If such a file is executed (such as via the
execve(2) system call), the interpreter specified by the
pathname is executed by the system. (The
pathname is executed without regard to the
PATH variable, so in general
pathname should be an absolute path.)
The arguments passed to the interpreter will be as follows.
argv[0] will be the path to the interpreter itself, as specified on the first line of the script. If there is an
argument following
pathname on the first line of the script, it will be passed as
argv[1]. The subsequent elements of
argv will be the path to the interpreter script file itself (i.e. the original
argv[0]) followed by any further arguments passed when
execve(2) was invoked to execute the script file.
By convention, it is expected that an interpreter will open the script file passed as an argument and process the commands within it. Typical interpreters treat ‘#' as a comment character, and thus will ignore the initial line of the script because it begins “#!”, but there is no requirement for this per se.
On
NetBSD, the length of the “#!” line, excluding the “#!” itself, is limited to
PATH_MAX (as defined in
<limits.h>). Other operating systems impose much smaller limits on the length of the “#!” line (see below).
Note that the interpreter may not itself be an interpreter script. If
pathname does not point to an executable binary, execution of the interpreter script will fail.

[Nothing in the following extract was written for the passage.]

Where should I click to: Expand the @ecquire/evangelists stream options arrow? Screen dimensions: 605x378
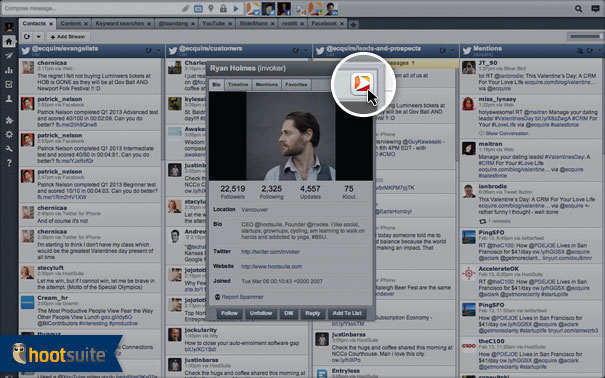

Trampolines and Portable Scripts
Different operating systems often have interpreters located in different locations, and the kernel executes the passed interpreter without regard to the setting of environment variables such as
PATH. This makes it somewhat challenging to set the “#!” line of a script so that it will run identically on different systems.
Since the
env(1) utility executes a command passed to it on its command line, it is often used as a “trampoline” to render scripts portable. If the leading line of a script reads
#! /usr/bin/env interp
then the
env(1) command will execute the “interp” command it finds in its
PATH, passing on to it all subsequent arguments with which it itself was called. Since
/usr/bin/env is found on almost all POSIX style systems, this trick is frequently exploited by authors who need a script to execute without change on multiple systems.
Historical Note: Scripts without Dq #!
Shell scripts predate the invention of the “#!” convention, which is implemented in the kernel. In the days of Version 7 AT&T UNIX, there was only one interpreter used on the system,
/bin/sh, and the shell treated any file that failed to execute with an
ENOEXEC error (see
intro(2)) as a shell script.
Most shells (such as
sh(1)) and certain other facilities (including
execlp(3) and
execvp(3) but not other types of
exec(3) calls) still pass interpreter scripts that do not include the “#!” (and thus fail to execute with
ENOEXEC) to
/bin/sh.
As this behavior is implemented outside the kernel, there is no mechanism that forces it to be respected by all programs that execute other programs. It is thus not completely reliable. It is therefore important to always include
#!/bin/sh
in front of Bourne shell scripts, and to treat the traditional behavior as obsolete.